▶ WHAT TO PRODUCE:
Please list every author surname that appears in the citations of the abstract below.

▶ PROVIDED TEXT:
EXPONENTIAL GENERALIZATION BOUNDS WITH NEAR-OPTIMAL RATES FOR L q -STABLE ALGORITHMS

Abstract

The stability of learning algorithms to changes in the training sample has been actively studied as a powerful proxy for reasoning about generalization. Recently, exponential generalization and excess risk bounds with near-optimal rates have been obtained under the stringent and distribution-free notion of uniform stability (Bousquet et al., 2020; Klochkov & Zhivotovskiy, 2021). In the meanwhile, under the notion of L q -stability, which is weaker and distribution dependent, exponential generalization bounds are also available yet so far only with sub-optimal rates. Therefore, a fundamental question we would like to address in this paper is whether it is possible to derive near-optimal exponential generalization bounds for L q -stable learning algorithms. As the core contribution of the present work, we give an affirmative answer to this question by developing strict analogues of the near-optimal generalization and risk bounds of uniformly stable algorithms for L q -stable algorithms. Further, we demonstrate the power of our improved L qstability and generalization theory by applying it to derive strong sparse excess risk bounds, under mild conditions, for computationally tractable sparsity estimation algorithms such as Iterative Hard Thresholding (IHT).

▶ RECORDED DATA:
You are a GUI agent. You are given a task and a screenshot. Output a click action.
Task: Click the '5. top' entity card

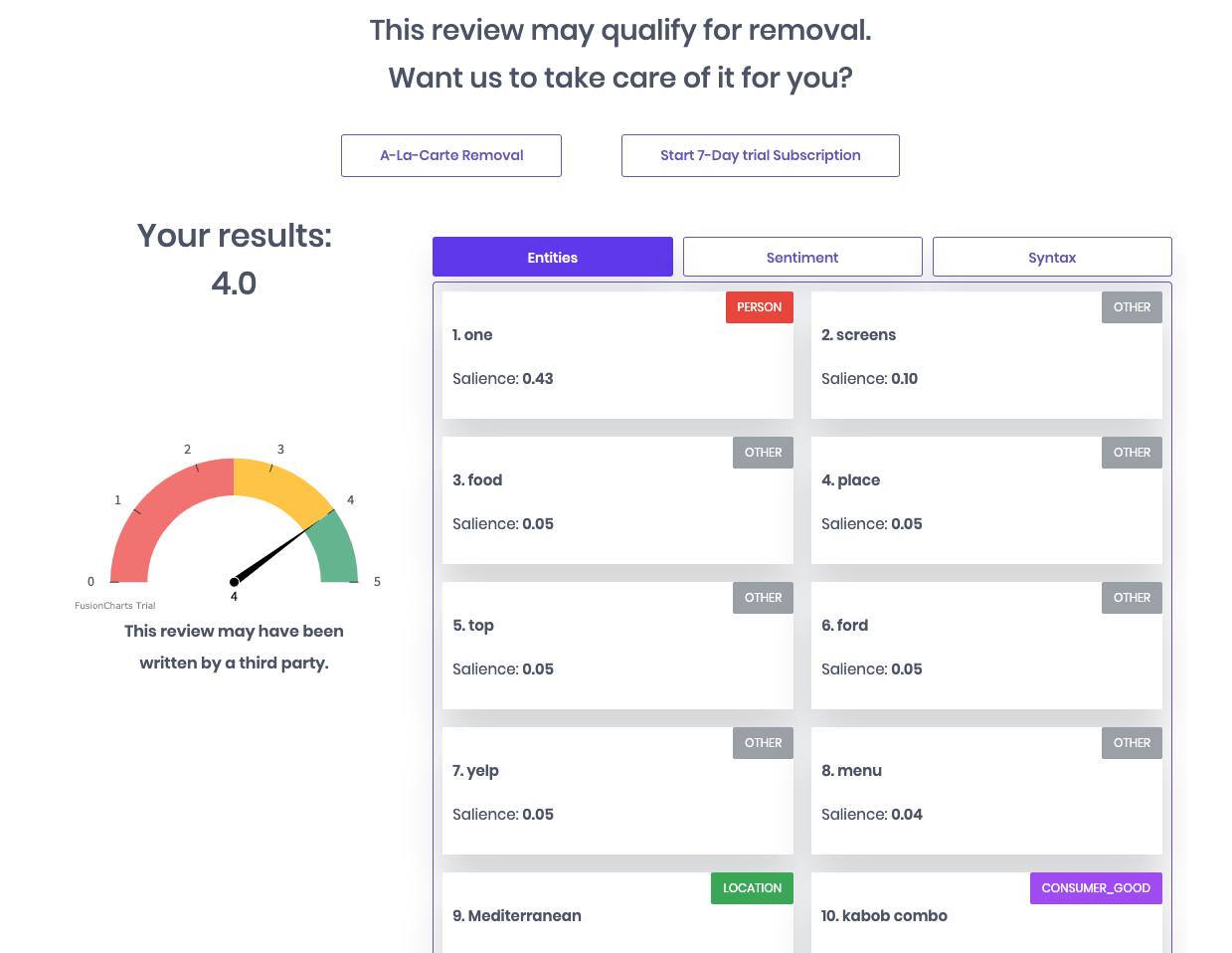pos(616,646)
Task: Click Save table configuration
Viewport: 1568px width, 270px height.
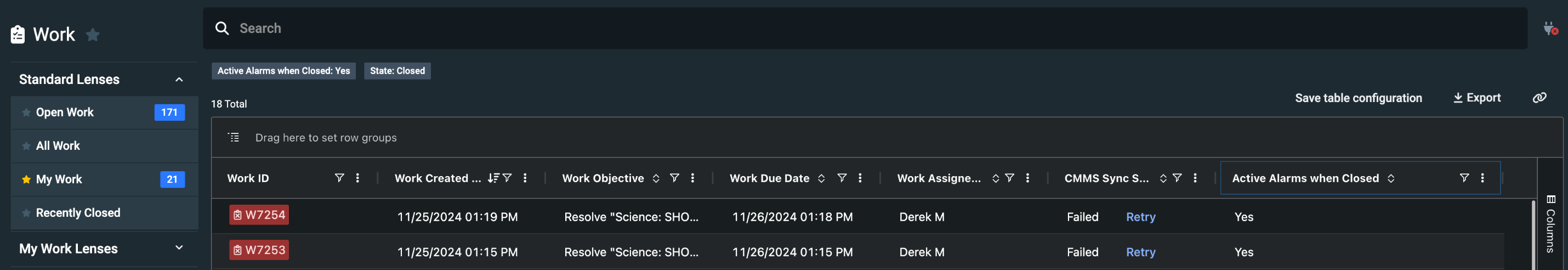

▶ WRITTEN ANSWER:
Bousquet, Klochkov, Zhivotovskiy